* Exercise directions *
None of the pictures should be copied, though every line of the listing must be printed exactly.

* Given records *
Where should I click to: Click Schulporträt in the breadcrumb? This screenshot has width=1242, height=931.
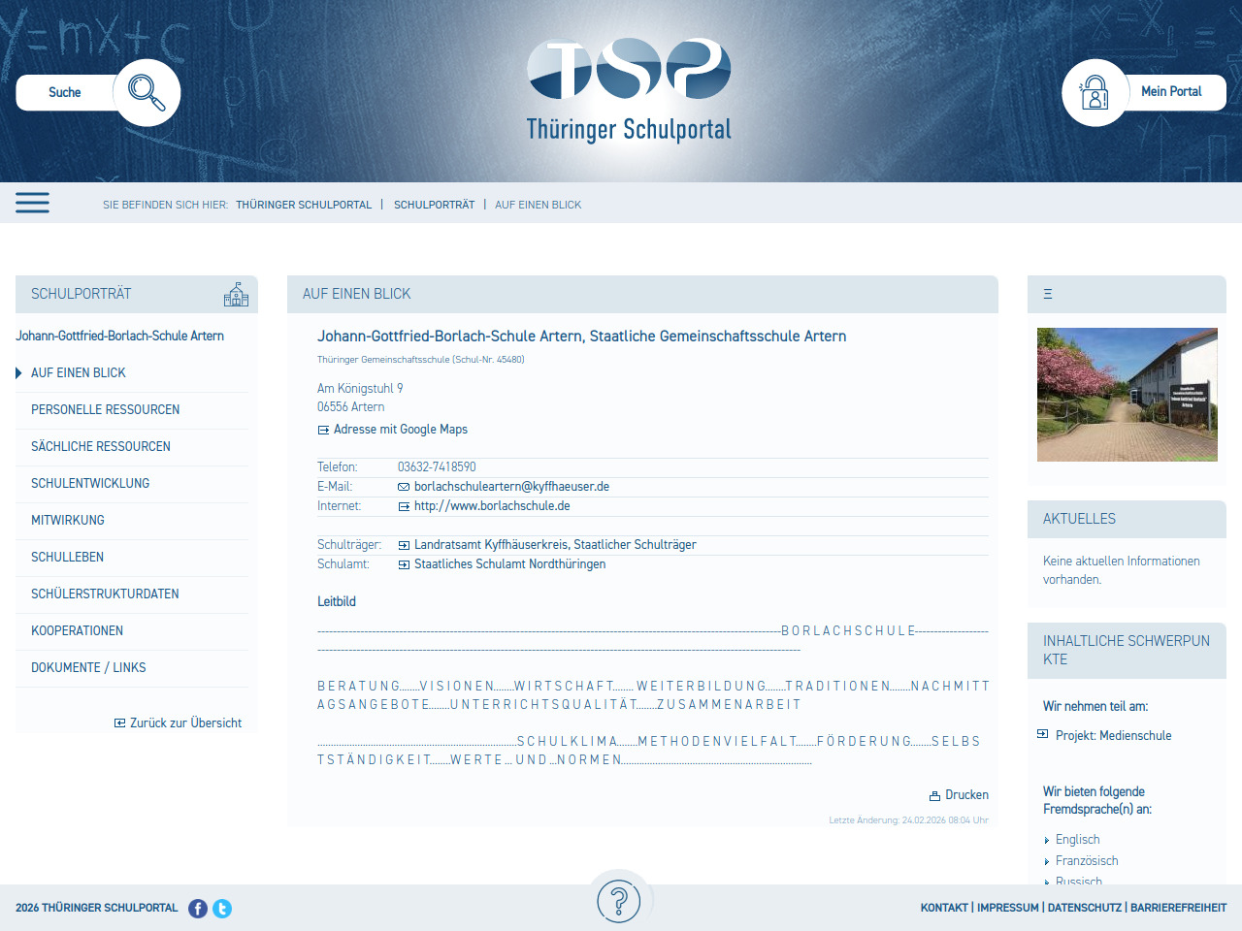[434, 205]
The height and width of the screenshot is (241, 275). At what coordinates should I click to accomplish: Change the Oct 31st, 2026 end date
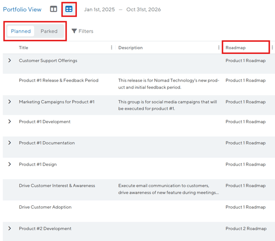pyautogui.click(x=144, y=10)
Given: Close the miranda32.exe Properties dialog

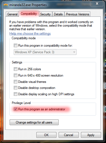Looking at the screenshot, I should 97,4.
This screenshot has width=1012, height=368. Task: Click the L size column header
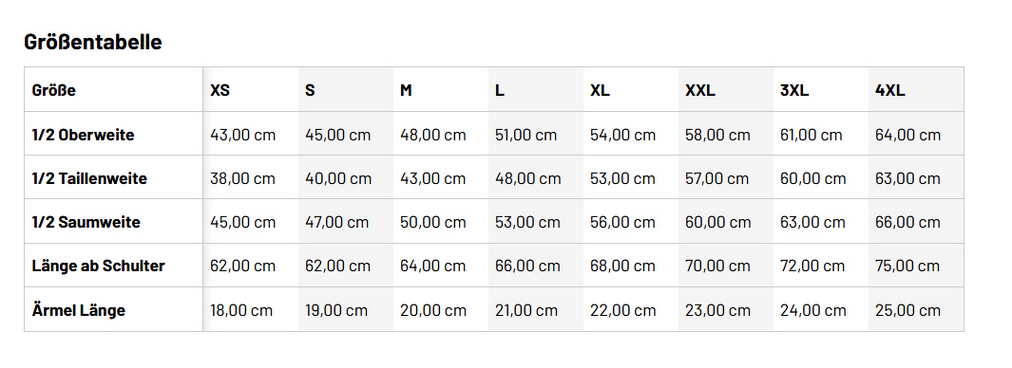(x=499, y=90)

* The answer *
Where should I click to: Click Schulporträt in the breadcrumb? This screenshot has width=1242, height=931.
[434, 205]
The height and width of the screenshot is (241, 275). At what coordinates should I click to accomplish: Change the Oct 31st, 2026 end date
pyautogui.click(x=144, y=10)
Given: Close the miranda32.exe Properties dialog

Looking at the screenshot, I should 97,4.
This screenshot has width=1012, height=368. Task: Click the L size column header
(x=499, y=90)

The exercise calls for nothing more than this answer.